What to do:
Below are entries. Copy exactly the lines running from the line that holds "How do I perform: Click 添加物品" to the line that holds "Given: Click the Details summary label", with both ends included.

++++ Input for this task ++++

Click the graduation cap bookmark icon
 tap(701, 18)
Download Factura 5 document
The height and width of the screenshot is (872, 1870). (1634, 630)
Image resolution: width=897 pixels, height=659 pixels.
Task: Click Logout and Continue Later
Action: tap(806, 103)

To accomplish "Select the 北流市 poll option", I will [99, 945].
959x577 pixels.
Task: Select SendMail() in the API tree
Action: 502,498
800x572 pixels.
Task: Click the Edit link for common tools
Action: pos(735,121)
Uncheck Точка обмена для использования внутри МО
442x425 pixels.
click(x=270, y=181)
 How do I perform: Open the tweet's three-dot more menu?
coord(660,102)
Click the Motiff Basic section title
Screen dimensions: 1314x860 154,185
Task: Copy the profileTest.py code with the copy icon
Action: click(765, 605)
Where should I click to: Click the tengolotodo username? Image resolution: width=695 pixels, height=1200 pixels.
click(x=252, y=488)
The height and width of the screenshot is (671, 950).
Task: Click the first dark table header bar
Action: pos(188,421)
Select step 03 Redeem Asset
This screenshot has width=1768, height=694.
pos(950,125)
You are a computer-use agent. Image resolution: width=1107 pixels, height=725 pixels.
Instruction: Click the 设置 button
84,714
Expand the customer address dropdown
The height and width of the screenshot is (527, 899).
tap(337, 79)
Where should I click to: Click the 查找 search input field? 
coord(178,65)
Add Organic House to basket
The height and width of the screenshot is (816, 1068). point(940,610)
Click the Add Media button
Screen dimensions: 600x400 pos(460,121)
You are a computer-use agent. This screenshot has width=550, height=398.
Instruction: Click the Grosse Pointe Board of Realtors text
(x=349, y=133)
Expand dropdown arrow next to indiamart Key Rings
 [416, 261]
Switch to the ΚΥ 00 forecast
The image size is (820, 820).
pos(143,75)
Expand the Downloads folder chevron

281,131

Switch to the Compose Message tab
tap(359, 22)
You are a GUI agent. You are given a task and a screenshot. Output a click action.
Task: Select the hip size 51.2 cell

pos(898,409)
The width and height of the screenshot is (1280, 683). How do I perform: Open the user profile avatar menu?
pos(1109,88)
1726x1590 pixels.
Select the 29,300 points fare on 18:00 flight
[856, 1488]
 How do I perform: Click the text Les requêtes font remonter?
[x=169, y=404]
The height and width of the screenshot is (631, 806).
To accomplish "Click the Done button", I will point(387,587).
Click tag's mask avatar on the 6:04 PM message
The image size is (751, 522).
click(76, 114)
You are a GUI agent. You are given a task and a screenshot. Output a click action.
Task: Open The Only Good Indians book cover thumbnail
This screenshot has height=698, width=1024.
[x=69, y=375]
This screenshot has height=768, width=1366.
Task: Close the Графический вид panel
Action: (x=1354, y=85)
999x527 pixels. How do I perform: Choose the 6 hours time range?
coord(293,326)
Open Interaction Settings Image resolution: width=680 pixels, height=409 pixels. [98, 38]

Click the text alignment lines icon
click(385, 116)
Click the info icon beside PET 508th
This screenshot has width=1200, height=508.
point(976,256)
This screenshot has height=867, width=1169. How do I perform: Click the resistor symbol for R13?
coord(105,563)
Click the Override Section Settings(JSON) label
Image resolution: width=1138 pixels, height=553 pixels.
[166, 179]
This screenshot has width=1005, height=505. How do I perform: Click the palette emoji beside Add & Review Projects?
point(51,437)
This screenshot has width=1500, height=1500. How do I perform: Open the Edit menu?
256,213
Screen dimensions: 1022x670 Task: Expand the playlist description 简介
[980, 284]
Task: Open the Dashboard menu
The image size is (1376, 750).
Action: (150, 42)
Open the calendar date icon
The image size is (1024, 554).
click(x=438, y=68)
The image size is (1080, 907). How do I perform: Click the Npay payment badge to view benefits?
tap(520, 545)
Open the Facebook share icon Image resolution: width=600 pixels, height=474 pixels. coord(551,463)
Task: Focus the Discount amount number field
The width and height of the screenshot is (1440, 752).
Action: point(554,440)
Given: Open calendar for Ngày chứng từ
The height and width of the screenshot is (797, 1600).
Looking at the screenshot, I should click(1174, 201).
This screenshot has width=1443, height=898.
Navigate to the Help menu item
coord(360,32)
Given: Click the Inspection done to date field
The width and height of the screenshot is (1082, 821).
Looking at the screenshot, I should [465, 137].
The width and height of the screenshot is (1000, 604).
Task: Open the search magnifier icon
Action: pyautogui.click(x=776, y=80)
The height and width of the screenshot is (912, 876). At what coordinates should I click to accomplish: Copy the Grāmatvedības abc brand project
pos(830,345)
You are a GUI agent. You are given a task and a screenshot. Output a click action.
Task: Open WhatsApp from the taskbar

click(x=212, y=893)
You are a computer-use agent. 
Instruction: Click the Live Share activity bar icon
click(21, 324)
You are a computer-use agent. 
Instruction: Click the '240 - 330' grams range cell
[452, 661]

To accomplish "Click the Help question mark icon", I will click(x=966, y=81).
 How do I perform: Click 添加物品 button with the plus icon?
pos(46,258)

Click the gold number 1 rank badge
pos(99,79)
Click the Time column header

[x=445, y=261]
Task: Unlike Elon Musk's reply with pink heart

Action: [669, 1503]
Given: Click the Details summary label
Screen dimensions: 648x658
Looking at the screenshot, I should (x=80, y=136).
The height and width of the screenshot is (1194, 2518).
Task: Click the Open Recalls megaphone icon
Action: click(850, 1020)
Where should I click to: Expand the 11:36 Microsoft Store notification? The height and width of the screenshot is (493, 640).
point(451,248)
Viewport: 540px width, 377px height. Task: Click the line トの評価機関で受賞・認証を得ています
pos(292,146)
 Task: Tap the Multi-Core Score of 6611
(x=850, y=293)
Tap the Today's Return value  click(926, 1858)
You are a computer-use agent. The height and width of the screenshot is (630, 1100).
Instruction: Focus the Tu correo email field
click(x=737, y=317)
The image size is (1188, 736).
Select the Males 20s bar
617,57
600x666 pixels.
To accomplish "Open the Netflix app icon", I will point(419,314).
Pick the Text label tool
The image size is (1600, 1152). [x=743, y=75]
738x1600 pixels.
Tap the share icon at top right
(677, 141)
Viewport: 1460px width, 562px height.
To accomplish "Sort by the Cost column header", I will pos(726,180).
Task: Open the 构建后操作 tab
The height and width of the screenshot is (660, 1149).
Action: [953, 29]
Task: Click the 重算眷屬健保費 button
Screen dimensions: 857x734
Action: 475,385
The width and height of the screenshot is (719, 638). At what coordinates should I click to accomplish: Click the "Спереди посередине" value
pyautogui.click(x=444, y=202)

++++

Response box:
 How do I perform: Click 添加物品 button with the plus icon?
pos(46,258)

Click the gold number 1 rank badge
pos(99,79)
Click the Time column header

[x=445, y=261]
Task: Unlike Elon Musk's reply with pink heart

Action: [669, 1503]
Given: Click the Details summary label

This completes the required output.